UNIVARIATE Procedure

The UNIVARIATE procedure supports five new fitted distributions for SAS 9.3:
  • Gumbel distribution
  • inverse Gaussian distribution
  • generalized Pareto distribution
  • power function distribution
  • Rayleigh distribution
These new distributions are available in the CDFPLOT, HISTOGRAM, PROBPLOT, PPPLOT, and QQPLOT statements.
The following enhancements have been made to the UNIVARIATE procedure for the second maintenance release of SAS 9.3.
The PLOTS option in the PROC UNIVARIATE statement now produces ODS Graphics output when ODS Graphics is enabled.
The UNIVARIATE procedure supports several new options.
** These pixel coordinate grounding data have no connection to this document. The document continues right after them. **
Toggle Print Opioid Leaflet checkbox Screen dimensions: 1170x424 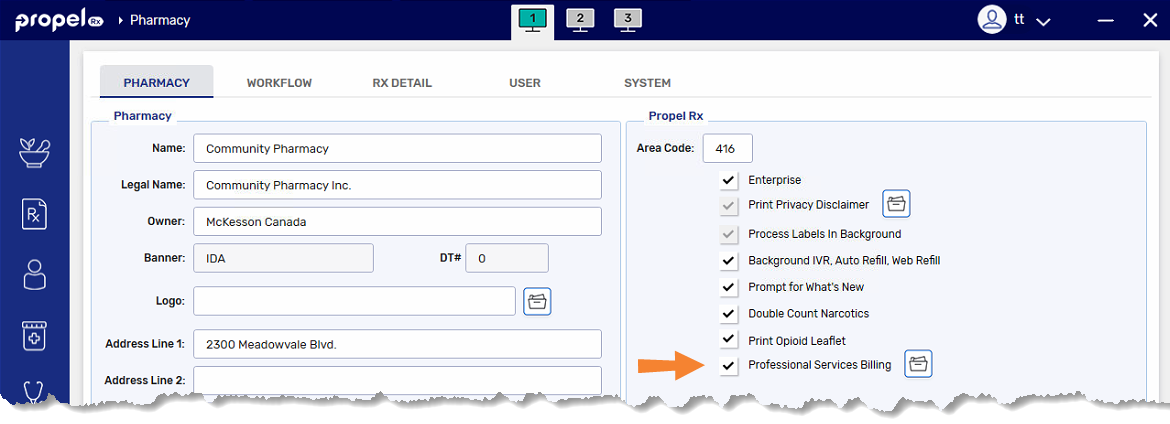click(x=728, y=341)
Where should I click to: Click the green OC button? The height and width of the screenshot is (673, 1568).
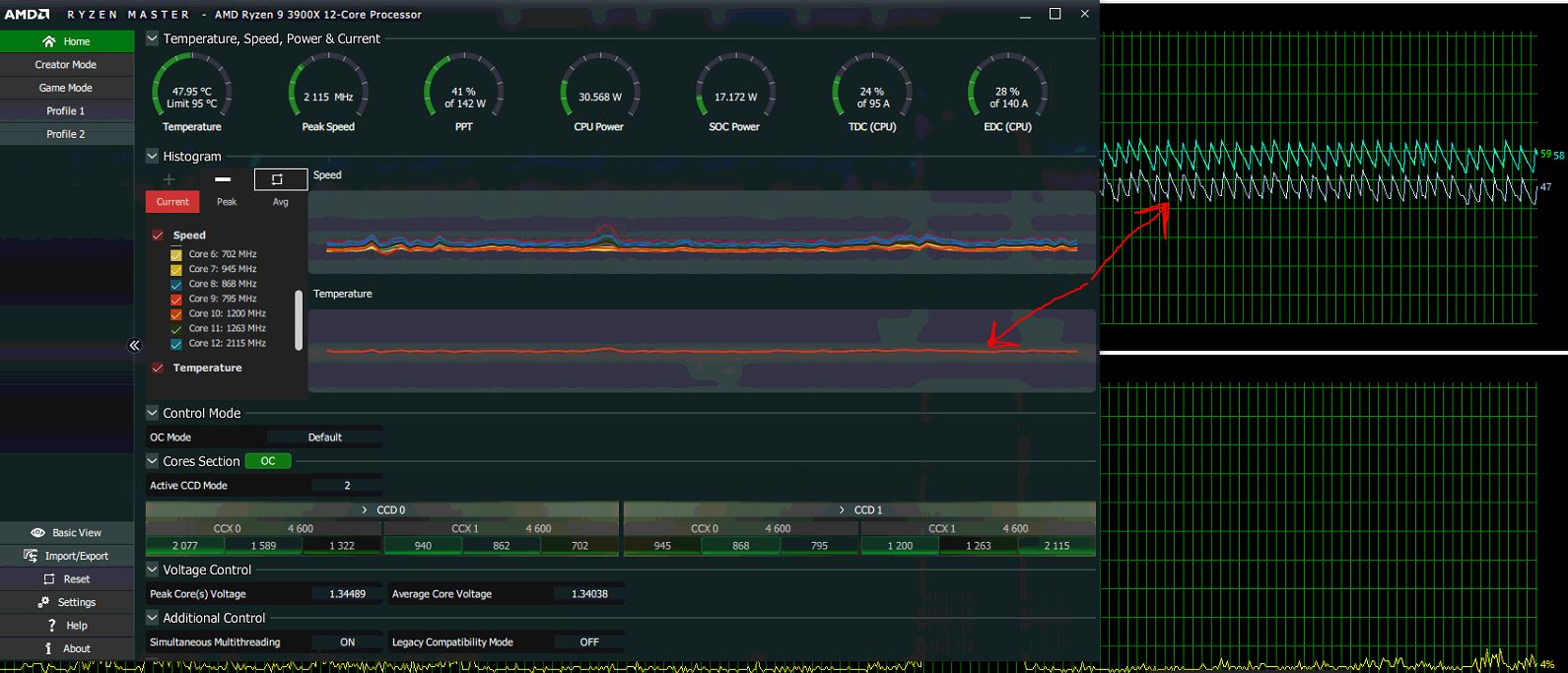coord(268,461)
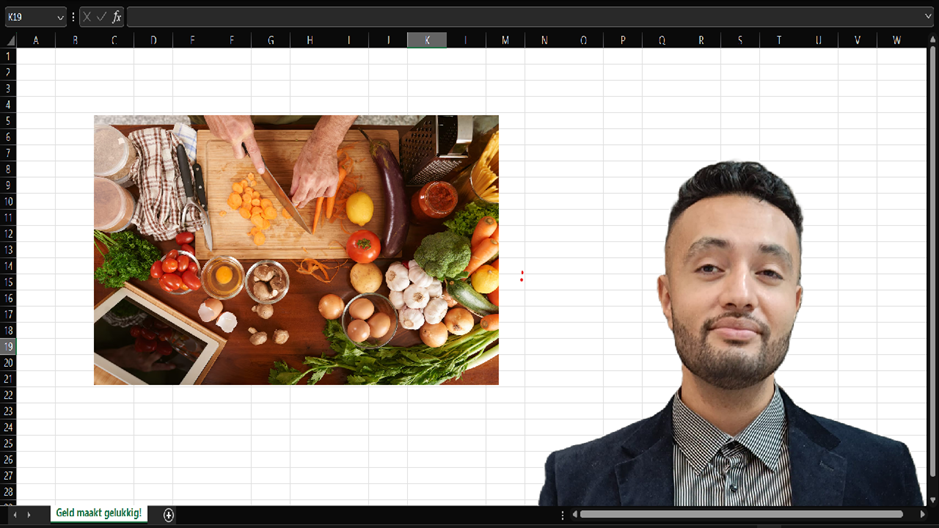Click the Insert Function fx icon
Screen dimensions: 939x528
point(117,17)
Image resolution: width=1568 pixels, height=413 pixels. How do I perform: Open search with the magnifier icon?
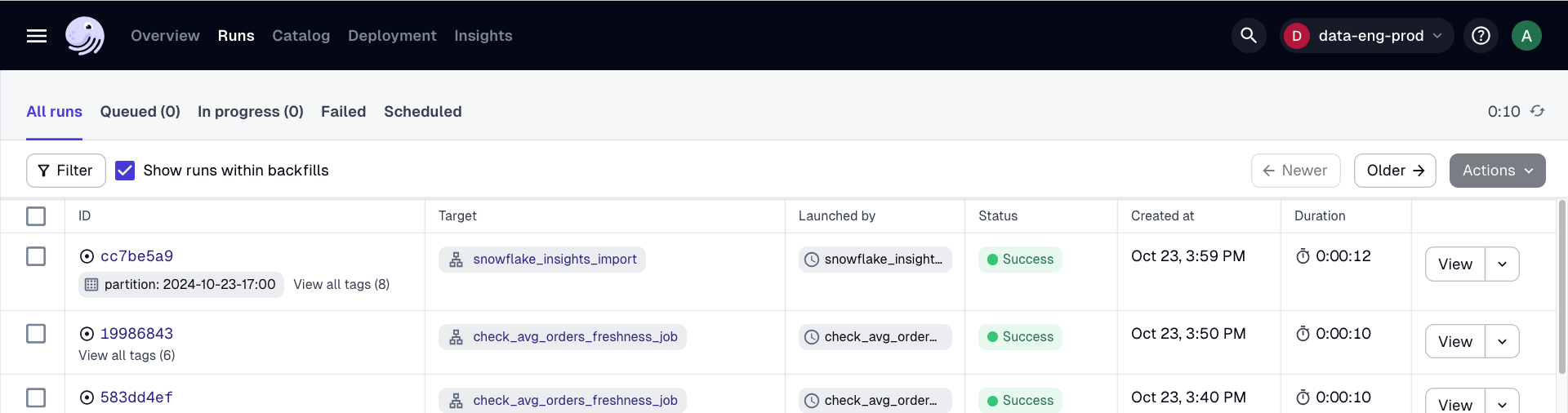pyautogui.click(x=1248, y=36)
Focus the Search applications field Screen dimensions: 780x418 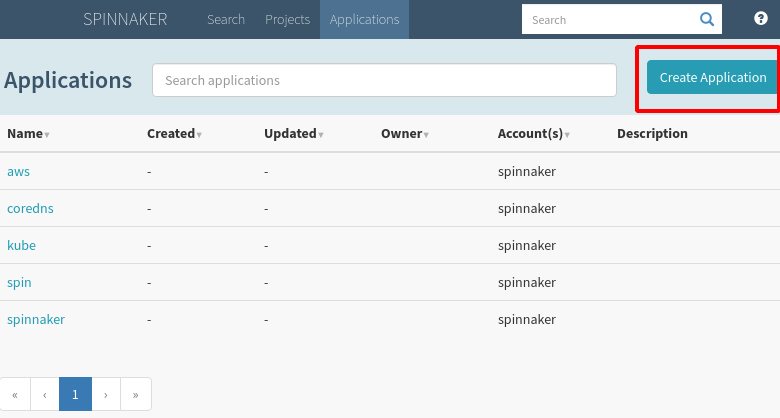[x=384, y=80]
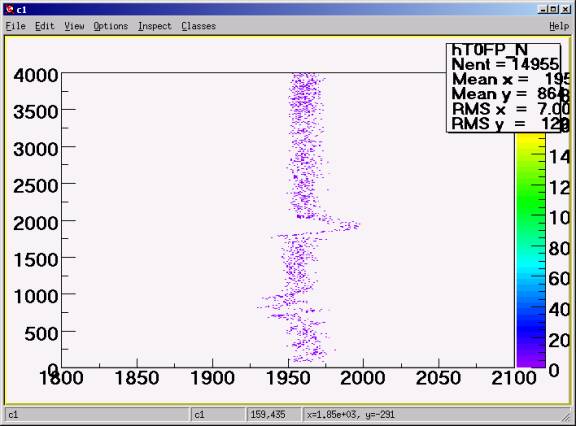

The CDFPLOT, HISTOGRAM, PPPLOT, PROBPLOT, and QQPLOT statements support the following new options for specifying titles and footnotes in graphs produced by using ODS Graphics:
  • ODSFOOTNOTE= adds a footnote to the graph.
  • ODSFOOTNOTE2= adds a secondary footnote to the graph.
  • ODSTITLE= specifies the graph title.
  • ODSTITLE2= specifies a secondary graph title.
You can use these options to specify your own graph titles and footnotes without modifying ODS graph templates or using the ODS Graphics Editor.
The CDFPLOT, HISTOGRAM, PROBPLOT, and QQPLOT statements support the following new options for displaying reference lines at the values of computed statistics:
  • STATREF= specifies keywords that identify the statistics.
  • CSTATREF= specifies the colors of the reference lines.
  • LSTATREF= specifies the line types of the reference lines.
  • STATREFLABELS= specifies labels for the reference lines.
  • STATREFSUBCHAR= specifies a substitution character for incorporating statistic values into reference line labels.
For example, specifying STATREF=MEAN in a HISTOGRAM statement produces a histogram that has a vertical reference line at the mean of the data.
The HISTOGRAM statement supports the new CLIPCURVES option, which clips fitted distribution curves that extend above the highest histogram bar. This eliminates compression of the histogram bars caused by extremely high fitted curve peaks.
The OUTPUT statement supports the following new options:
  • CIPCTLDF= computes distribution-free confidence limits for percentiles that you request by specifying the PCTLPTS= option.
  • CIPCTLNORMAL= computes confidence limits that assume normality for percentiles that you request by specifying the PCTLPTS= option.
  • PCTLGROUP= controls how variables that you request by specifying the PCTLPTS= option are grouped in the OUTPUT data set.
In addition, the CHREF=, CVREF=, LHREF=, and LVREF= options have been enhanced. These options now accept lists of values so that different reference lines in a single graph can be displayed using different colors and line types. They are available in the CDFPLOT, HISTOGRAM, PPPLOT, PROBPLOT, and QQPLOT statements.

What’s Changed

What follows are changes in software behavior from SAS 9.2 to SAS 9.3.

FREQ Procedure

Frequency plots and cumulative frequency plots are no longer produced by default when ODS Graphics is enabled. You can request these plots by using the PLOTS=FREQPLOT and PLOTS=CUMFREQPLOT options, respectively, in the TABLES statement.

References

  • Drasgow, F. (1986), “Polychoric and Polyserial Correlations,” in S. Kotz and N. L. Johnson, eds., Encyclopedia of Statistical Sciences, volume 7, 68–74, New York: John Wiley & Sons.
  • Olsson, U. (1979), “Maximum Likelihood Estimation of the Polychoric Correlation Coefficient,” Psychometrika, 12, 443–460.